# $30/hour guarantee in Dallas



## DFWFusion (Dec 21, 2014)

Damn!


----------



## Bart McCoy (Nov 4, 2014)

$30 isnt bad at all. only during those times though, and probably only that weekend.
i wonder if its worth driving my Prius to dallas?


----------



## just drive (Oct 29, 2014)

Lyft offered me $250 bonus if I do 20 rides over the long weekend


----------



## DFWFusion (Dec 21, 2014)

just drive said:


> Lyft offered me $250 bonus if I do 20 rides over the long weekend


I got that too. Think I'll drive during the day tomorrow and all day Sunday and work Uber's $30/hour tonight and tomorrow. $850 in gross guarantees. Yes please.


----------



## just drive (Oct 29, 2014)

Milk it while you can


----------



## andie3131 (Dec 29, 2014)

For the guarantee minimum pay do they calculate that for each hour or do they take the total hours you work in a row and average them?


----------



## DFWFusion (Dec 21, 2014)

I'm assuming it's just like the standard gurantee.


----------



## McGillicutty (Jan 12, 2015)

This drives me nuts. No text/email about this sent to me. I emailed LUber and no response. Same crickets chirping on a response from Lyft on the $250 deal.


----------



## andie3131 (Dec 29, 2014)

DFWFusion said:


> I'm assuming it's just like the standard gurantee.

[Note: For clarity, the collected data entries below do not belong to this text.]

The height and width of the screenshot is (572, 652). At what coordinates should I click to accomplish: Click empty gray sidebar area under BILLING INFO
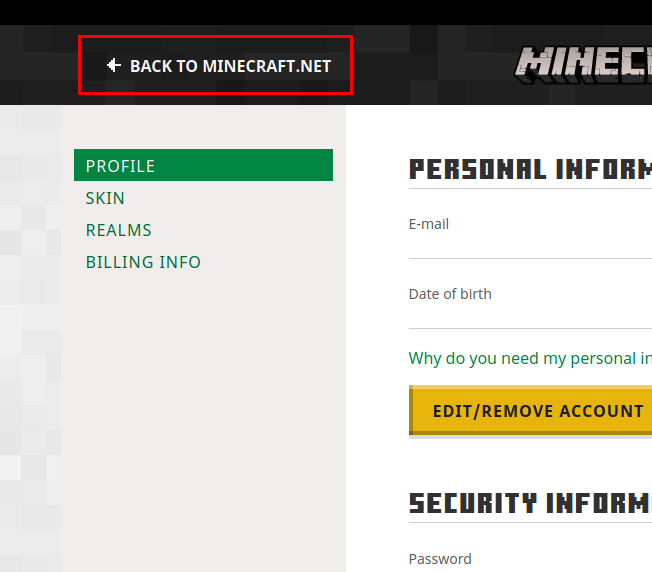click(203, 416)
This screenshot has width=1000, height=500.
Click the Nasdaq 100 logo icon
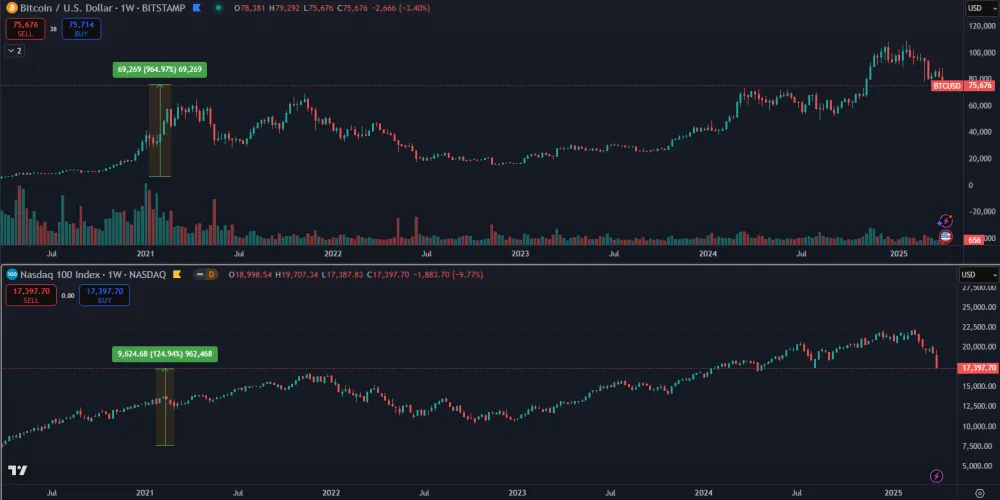(9, 274)
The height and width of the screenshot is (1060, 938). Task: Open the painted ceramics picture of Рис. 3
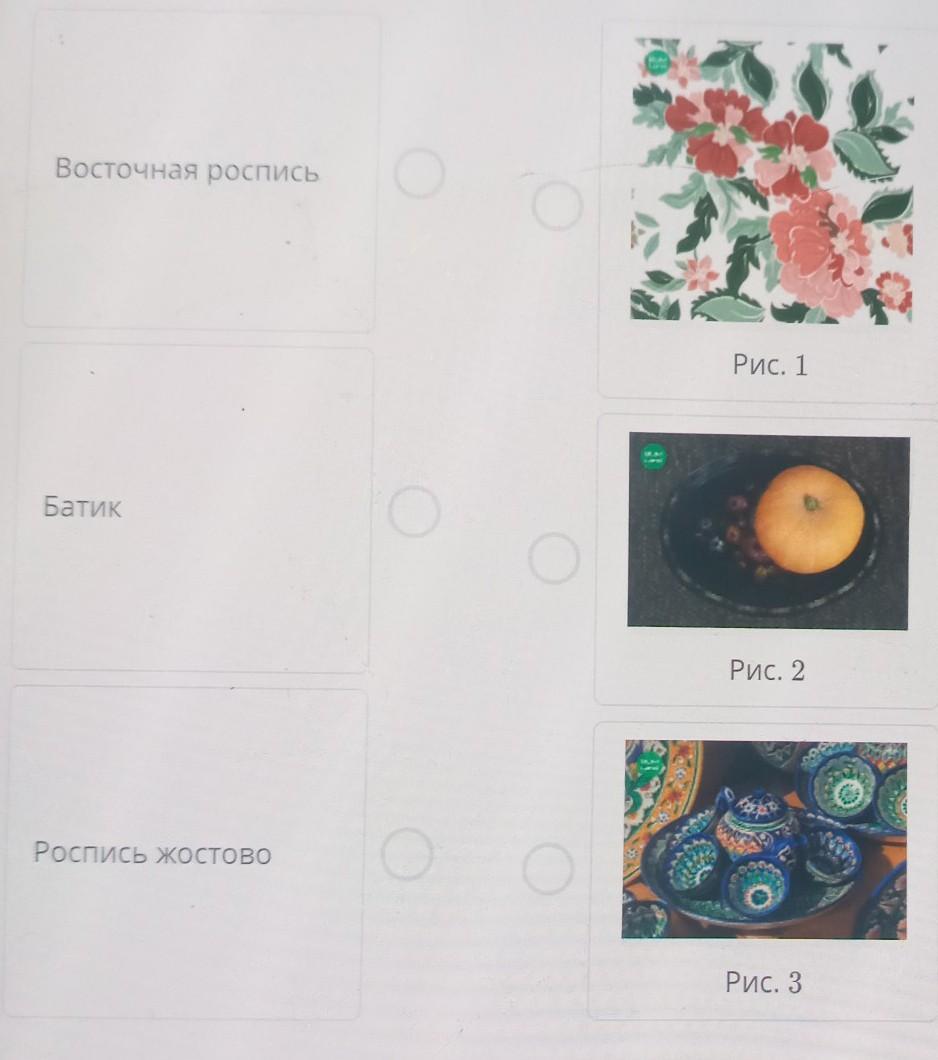764,840
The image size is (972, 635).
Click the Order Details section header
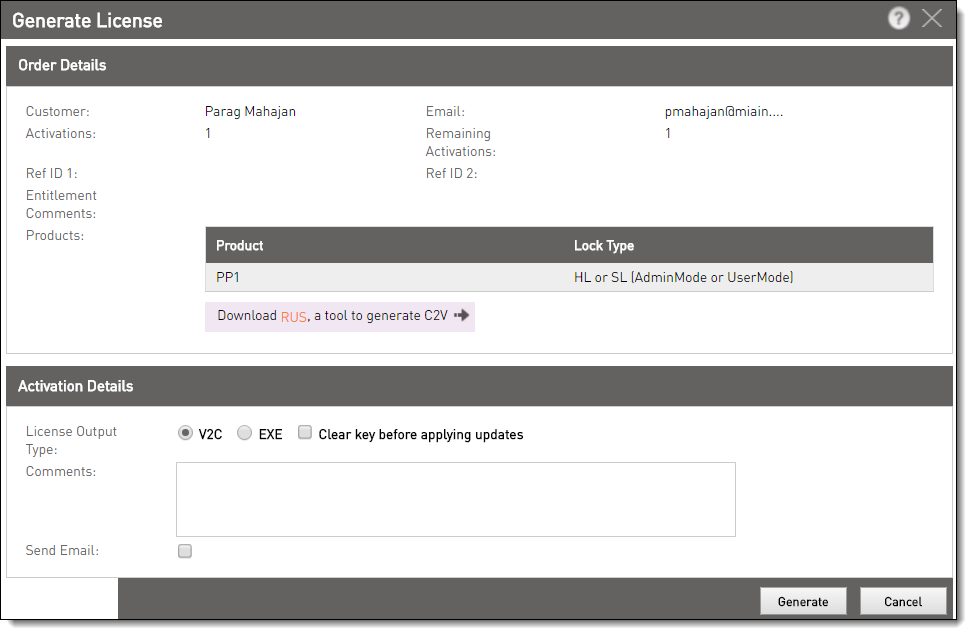click(479, 65)
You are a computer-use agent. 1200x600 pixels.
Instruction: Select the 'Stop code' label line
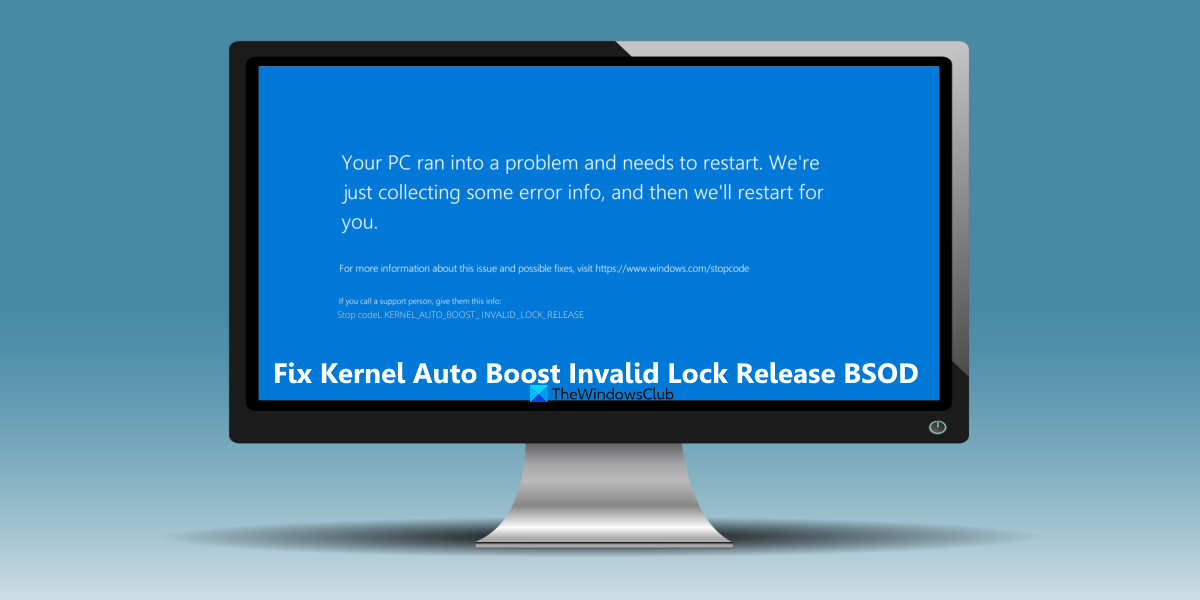click(x=360, y=314)
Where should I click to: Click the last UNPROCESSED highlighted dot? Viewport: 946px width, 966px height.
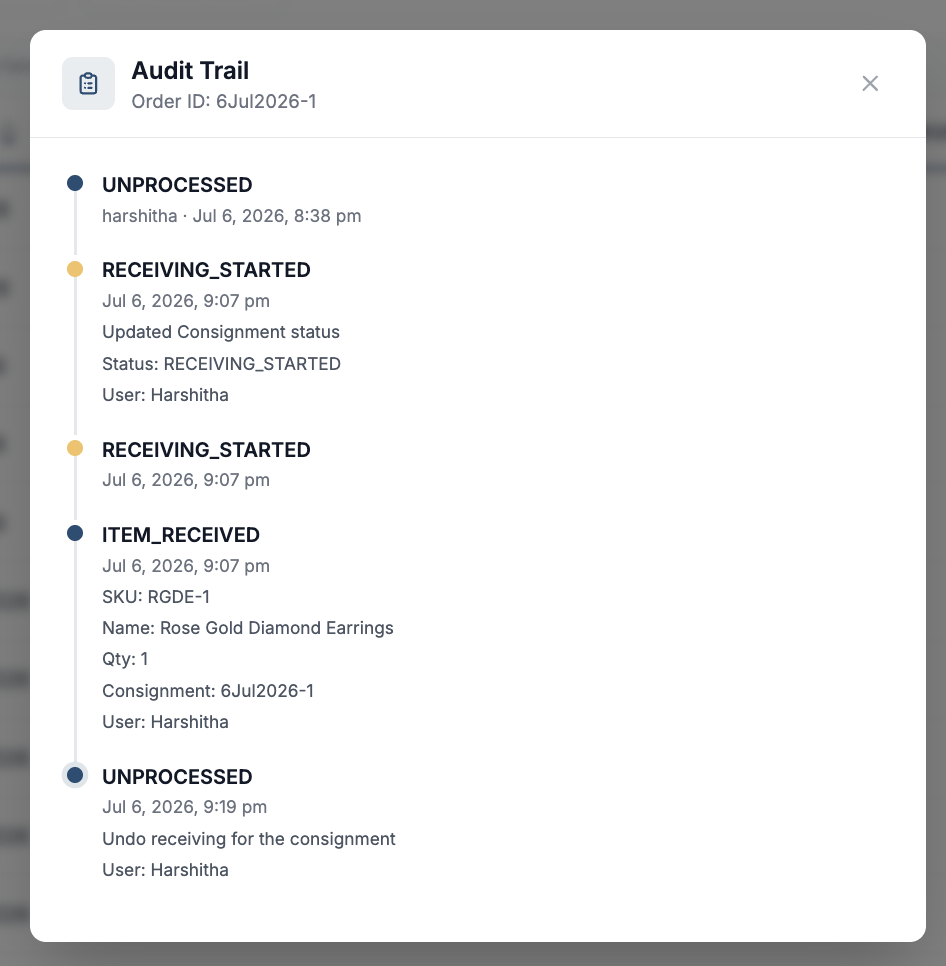(75, 775)
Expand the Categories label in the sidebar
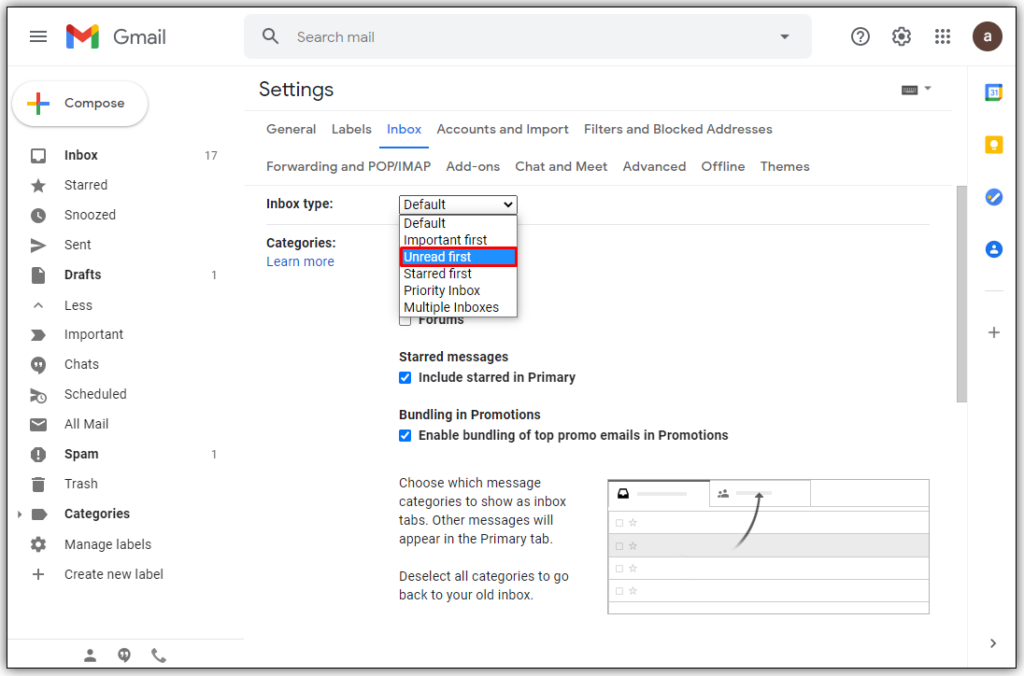1024x676 pixels. coord(20,514)
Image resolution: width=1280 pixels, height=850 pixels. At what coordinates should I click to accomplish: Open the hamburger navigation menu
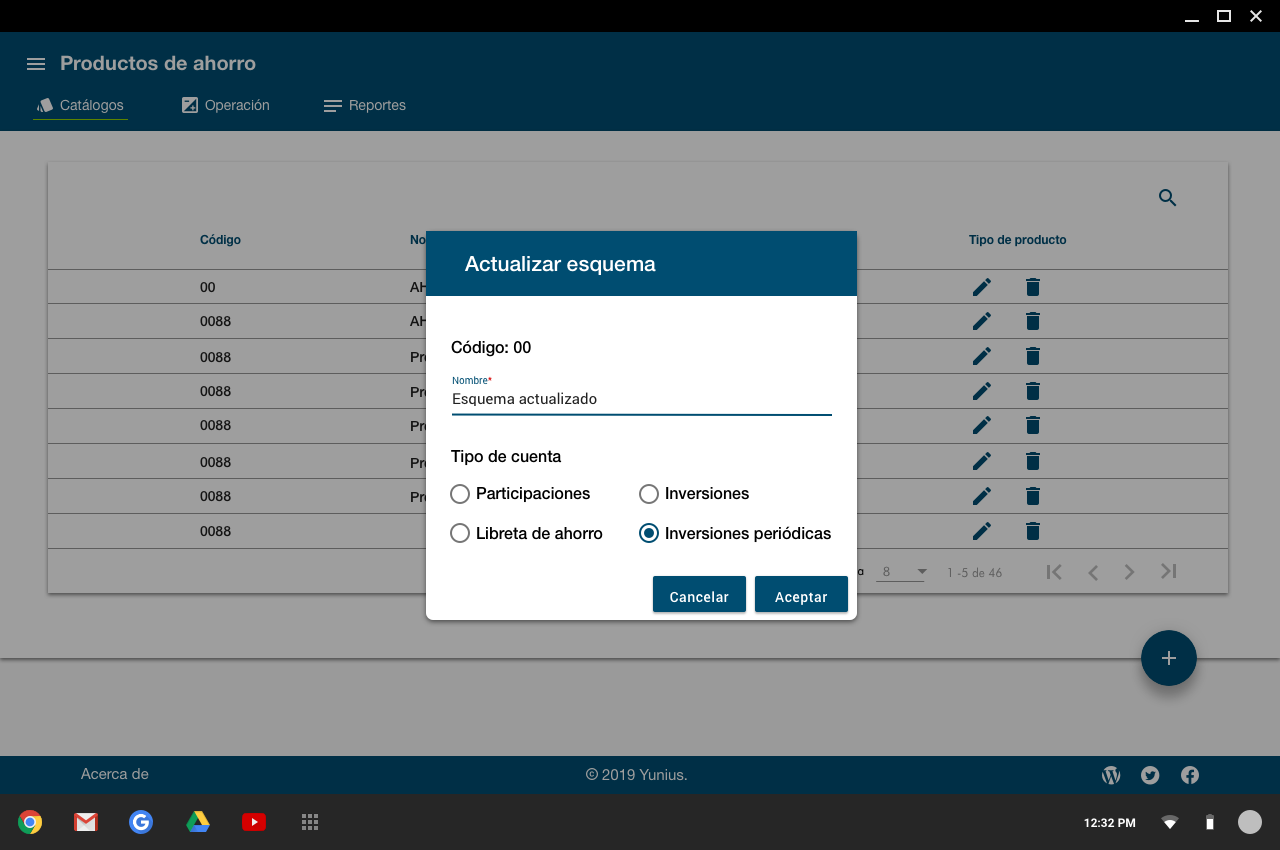36,64
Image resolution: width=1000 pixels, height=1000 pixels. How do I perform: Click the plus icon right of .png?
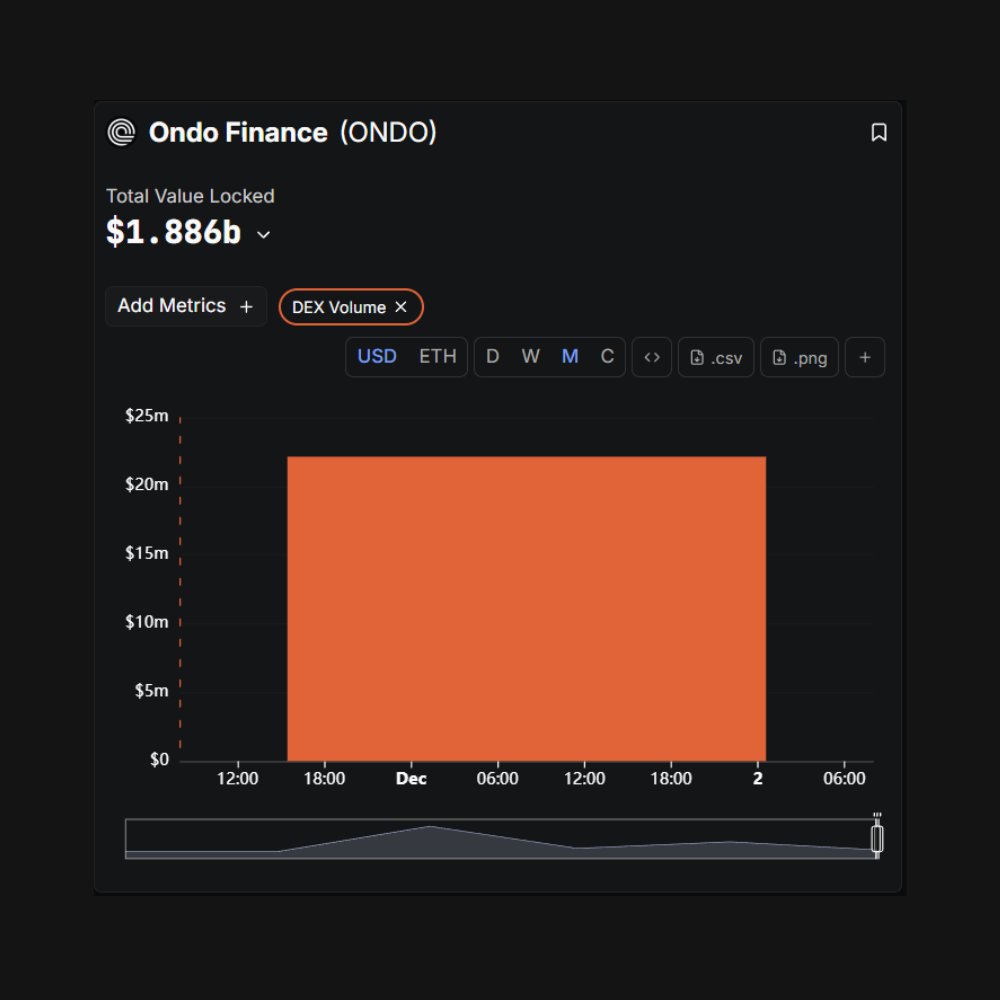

Yes I kinda figured that too, that's actually what I'm trying to figure out. If I work say 4 hours in the evening and one of those hours I worked is only $8 and below the guarantee but the other three are over bringing the average* for the total four hours above the hourly guarantee . Will I get paid the 3 hours at the above and then that fourth hour that didn't make it will uber add in to bring that hour to the minimum? Or will they average the part I went over on those other 3 hours and say I met minimum for all four hours? I hope I'm making sense?


----------



## DFWFusion (Dec 21, 2014)

andie3131 said:


> Yes I kinda figured that too, that's actually what I'm trying to figure out. If I work say 4 hours in the evening and one of those hours I worked is only $8 and below the guarantee but the other three are over bringing the average* for the total four hours above the hourly guarantee . Will I get paid the 3 hours at the above and then that fourth hour that didn't make it will uber add in to bring that hour to the minimum? Or will they average the part I went over on those other 3 hours and say I met minimum for all four hours? I hope I'm making sense?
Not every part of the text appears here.